ARP攻撃とARPフラッディングの検出方法

ARP攻撃とARPフラッディングは小規模及び大規模ネットワークが直面している共通問題です。ARP攻撃は特定のホストを対象として、彼らのMACアドレスを偽装し、応答する同時に、ARPリクエストでネットワークをフラッディングさせます。ARP攻撃はよく中間者攻撃として利用され、深刻なセキュリティ脅威、機密情報の損失などを引き起こすので、迅速に識別し、解決すべき問題です。

ARP攻撃の場合、特に攻撃の標的にされているホストと通信するとき、ネットワーク上の通信速度は遅くなります。

この記事ではColasoft Capsaネットワークアナライザを利用してARP攻撃とARPフラッディングを検出する方法を紹介します。

Colasoft Capsaは不審なARP攻撃を直接識別し、提示する機能を提供することで、ARP攻撃の識別とトラブルシューティングをより簡単にさせます。

下図のように診断ビューではリアルタイムの情報を提供することで、潜在的な脅威の特定に非常に役立ちます。

診断ビューにおける診断アイテムタブで任意診断イベントを選択することができます。選択された診断イベントの解析情報（MACアドレス情報）は上図のように右の診断アドレスタブに表示されます。

以上の解析の他に、Capsaは下図のようにセキュリティ解析という解析プロファイルで問題のあるホストと攻撃タイプを確認できる専用のARP攻撃ビューを提供します。

そしてプロトコルビューを利用して調査を拡張することができます。
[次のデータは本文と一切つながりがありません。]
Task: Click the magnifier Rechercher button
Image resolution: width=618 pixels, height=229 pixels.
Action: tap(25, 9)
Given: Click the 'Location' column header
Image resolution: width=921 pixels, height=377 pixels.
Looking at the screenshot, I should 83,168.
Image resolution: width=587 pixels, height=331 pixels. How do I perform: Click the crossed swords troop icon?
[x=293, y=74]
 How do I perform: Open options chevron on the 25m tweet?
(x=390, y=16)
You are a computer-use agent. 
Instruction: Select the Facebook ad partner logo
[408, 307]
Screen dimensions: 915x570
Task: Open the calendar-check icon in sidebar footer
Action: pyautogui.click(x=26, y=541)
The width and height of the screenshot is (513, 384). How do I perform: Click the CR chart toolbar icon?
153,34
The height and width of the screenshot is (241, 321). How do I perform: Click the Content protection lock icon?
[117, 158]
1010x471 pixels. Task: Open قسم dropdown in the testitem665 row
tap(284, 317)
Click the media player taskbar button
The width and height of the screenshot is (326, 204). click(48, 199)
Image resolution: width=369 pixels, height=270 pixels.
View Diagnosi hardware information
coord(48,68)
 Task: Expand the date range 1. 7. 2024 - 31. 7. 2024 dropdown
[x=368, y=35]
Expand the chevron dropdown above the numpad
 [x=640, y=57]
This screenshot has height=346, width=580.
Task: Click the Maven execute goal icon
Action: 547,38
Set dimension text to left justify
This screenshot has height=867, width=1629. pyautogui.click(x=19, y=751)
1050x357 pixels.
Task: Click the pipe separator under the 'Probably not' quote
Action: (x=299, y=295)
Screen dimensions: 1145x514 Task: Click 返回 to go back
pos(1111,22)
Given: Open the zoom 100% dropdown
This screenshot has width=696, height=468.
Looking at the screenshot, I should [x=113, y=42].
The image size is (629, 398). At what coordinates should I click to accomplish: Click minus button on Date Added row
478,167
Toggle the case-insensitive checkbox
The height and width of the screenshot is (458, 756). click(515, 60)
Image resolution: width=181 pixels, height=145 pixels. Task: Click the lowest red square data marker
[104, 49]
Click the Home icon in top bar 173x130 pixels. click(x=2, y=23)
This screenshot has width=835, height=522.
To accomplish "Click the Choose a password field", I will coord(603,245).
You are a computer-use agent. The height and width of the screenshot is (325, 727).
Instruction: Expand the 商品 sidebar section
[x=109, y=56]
プロトコルビューでARPプロトコルをドリルダウンすることでARPプロトコルトラフィックを一番消費しているMACアドレスを確認することができます。

続いてプロトコルビューの下側における物理エンドポイントであるMACアドレスをダブルクリックすることで、選択されたMACアドレスについてのすべてのパケット情報が表示されます。

パケット情報ウィンドウで「デコードビューを表示」と「HEXビューを表示」ボタンをクリックすることで、そのパケットの詳細なデコード情報を表示/非表示することができます。

パケットリストでパケットを選択して、デコードビューで「Source IP」を確認したところ、偽のIPアドレス0.136.136.16が発見されます。つまりこのパケットに応答しているネットワーク上の任意ホストは正しくないまたは存在しないIPアドレスに送信され、ARP攻撃を引き起こします。